Será que o MP3 é um formato de compressão de áudio morto e ultrapassado? O criador do formato, o instituto alemão Fraunhofer, parece acreditar que sim — novas tecnologias vêm sendo desenvolvidas com o objetivo de reduzir o tamanho dos arquivos de música.
Tais inovações buscam garantir o uso da música em players portáteis e outras plataformas, economizando megabytes e assegurando a mobilidade da música. Tudo sem comprometer a qualidade do som, critério crucial no desenvolvimento de novos formatos de arquivo (um calcanhar-de-Aquiles do MP3 é justamente a perda de dados na compactação das músicas).
Se você acha que o áudio digital existe apenas por causa do MP3, prepare-se para rever conceitos.
Players modernos, dos de grife aos xing-ling, aceitam formatos que vão além do mais famoso de todos. Conheça abaixo alguns desses arquivos e suas diferenças e vantagens:
Flac: máxima compressão
Criado em 2003, o Free Lossless Audio Codec, ou Codec de Áudio Sem Perda Livre (em tradução livre), é um formato cujo principal ponto positivo é a compressão de dados sem perda de qualidade —o que não acontece em outros formatos, como o MP3, o WMA e o Ogg Vorbis. O Flac também é open source e pode ser usado livremente por qualquer pessoa. Em compensação, os arquivos de áudio que usam esse formato são maiores, ainda mais quando comparados aos já tradicionais MP3. Ficou popular nos últimos anos, à medida em que os internautas passaram a ter conexões mais rápidas em suas residências.
MPEG 1: três camadas
Formato criado pelo instituto Fraunhofer IIS, o MPEG-1 Layer 3 corresponde a um esquema de compressão de áudio do MPEG-1. São três camadas (layers), cada uma com finalidades e capacidades diferentes.

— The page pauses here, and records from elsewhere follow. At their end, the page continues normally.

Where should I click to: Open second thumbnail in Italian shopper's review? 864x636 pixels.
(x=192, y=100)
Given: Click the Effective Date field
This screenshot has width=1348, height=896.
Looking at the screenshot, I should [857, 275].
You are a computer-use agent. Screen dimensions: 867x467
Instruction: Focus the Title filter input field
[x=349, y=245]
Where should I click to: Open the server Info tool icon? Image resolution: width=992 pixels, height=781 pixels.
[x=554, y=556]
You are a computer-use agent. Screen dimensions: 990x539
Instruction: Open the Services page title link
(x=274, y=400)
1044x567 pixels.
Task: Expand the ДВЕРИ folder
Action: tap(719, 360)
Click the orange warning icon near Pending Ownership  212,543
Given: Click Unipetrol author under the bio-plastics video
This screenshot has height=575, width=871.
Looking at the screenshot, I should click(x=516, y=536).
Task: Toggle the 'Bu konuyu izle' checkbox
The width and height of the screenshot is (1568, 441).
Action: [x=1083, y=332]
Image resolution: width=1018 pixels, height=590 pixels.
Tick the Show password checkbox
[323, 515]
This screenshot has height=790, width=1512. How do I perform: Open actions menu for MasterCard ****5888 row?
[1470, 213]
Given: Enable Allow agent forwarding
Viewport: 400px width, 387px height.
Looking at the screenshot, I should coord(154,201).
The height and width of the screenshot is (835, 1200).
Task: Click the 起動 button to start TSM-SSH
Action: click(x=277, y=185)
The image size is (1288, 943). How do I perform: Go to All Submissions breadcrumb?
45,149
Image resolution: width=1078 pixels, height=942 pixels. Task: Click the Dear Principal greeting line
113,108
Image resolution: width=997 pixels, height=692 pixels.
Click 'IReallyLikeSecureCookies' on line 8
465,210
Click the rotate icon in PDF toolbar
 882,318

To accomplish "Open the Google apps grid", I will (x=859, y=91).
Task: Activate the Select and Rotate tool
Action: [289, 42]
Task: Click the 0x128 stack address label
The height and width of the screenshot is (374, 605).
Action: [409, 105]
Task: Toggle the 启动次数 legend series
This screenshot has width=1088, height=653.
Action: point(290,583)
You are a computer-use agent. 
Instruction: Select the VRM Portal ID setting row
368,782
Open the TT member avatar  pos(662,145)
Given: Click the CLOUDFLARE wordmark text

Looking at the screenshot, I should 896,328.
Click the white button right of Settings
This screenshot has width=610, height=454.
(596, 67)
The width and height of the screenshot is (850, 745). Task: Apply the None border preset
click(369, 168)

Existem grandes perdas com a compressão dos dados de áudio, limitada apenas pela qualidade desejada para o ouvido humano. A compressão padrão é de 10:1, o que significa que um CD gravado em MP3 pode guardar mais de 12 horas de música com bitrate (termo que se refere à taxa de bits usada por segundo para representar o sinal sonoro e é expresso em kilobits por segundo) de 128 kbps, em comparação aos 74 minutos de música comportados pelos CDs de áudio comum.
AAC: provável sucessor do MP3
O AAC (sigla, em inglês, para Advanced Audio Coding) formato popularizado pela Apple graças ao iPod e à loja virtual iTunes também sofre com perdas de dados na compressão. Esta, no entanto, é mais aprimorada e oferece maior qualidade em arquivos menores do que o MP3 — e por isso o AAC é apontado como um de seus prováveis sucessores.
Oferece até 48 canais de freqüência, com áudio de melhor resolução, em taxas de até 96 kHz. Capaz de alcançar um percentual de qualidade de 64 Kb/s por canal, com velocidade de transmissão de dados acima de 256 Kb/s, ele é um dos formatos mais flexíveis de áudio.
Com ele, você pode escolher a taxa de bits na compressão dependendo do destino do arquivo final, e ainda pode rodar em qualquer player que o suporte.
MP4: container de áudio e vídeo
O MPEG-4 Part 14 é um container de áudio e vídeo que suporta vários formatos de arquivo. Ao contrário do que se pensa, ele é a evolução do MPEG-1 e do MPEG-2, que também armazenam áudio e vídeo —e não do MP3, que é um formato apenas de áudio. Outro engano é chamar de MP4 os players de MP3 e vídeo que não suportam os reais padrões do codec, como é comum no mercado.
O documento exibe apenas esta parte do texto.